Click-target data:
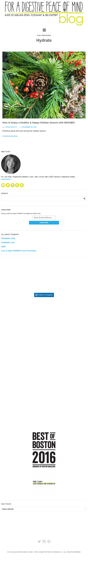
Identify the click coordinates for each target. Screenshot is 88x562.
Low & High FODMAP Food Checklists (18, 251)
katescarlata (11, 127)
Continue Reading (9, 136)
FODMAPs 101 (7, 243)
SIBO (3, 247)
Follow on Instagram (45, 295)
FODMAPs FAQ (8, 239)
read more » (6, 179)
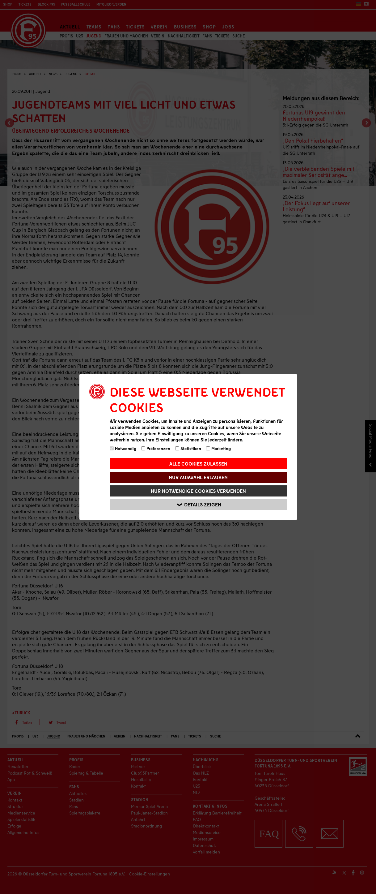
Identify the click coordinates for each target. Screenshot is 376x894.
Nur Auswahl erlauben (198, 477)
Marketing (218, 448)
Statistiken (188, 448)
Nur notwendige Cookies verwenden (198, 491)
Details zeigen (199, 504)
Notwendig (123, 448)
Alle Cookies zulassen (198, 463)
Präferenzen (155, 448)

▸ **Requirements**
Copy out every line of the entries from the one containing "SIBO (3, 247)" through the end, including the lines that ask for coordinates, and scale each coordinate in the answers by 2, rounding to whole numbers with halves going up. Leave the pictures out of your answer.

▸ **Solution**
SIBO (6, 494)
Follow on Instagram (90, 590)
FODMAPs FAQ (16, 478)
read more » (12, 358)
Identify the click coordinates for each target. Screenshot is 376x894.
Nur Auswahl erlauben (396, 954)
Marketing (436, 896)
Statistiken (376, 896)
Nur notwendige Cookies verwenden (396, 982)
Details zeigen (398, 1008)
Notwendig (246, 896)
Alle Cookies zulassen (396, 926)
Präferenzen (310, 896)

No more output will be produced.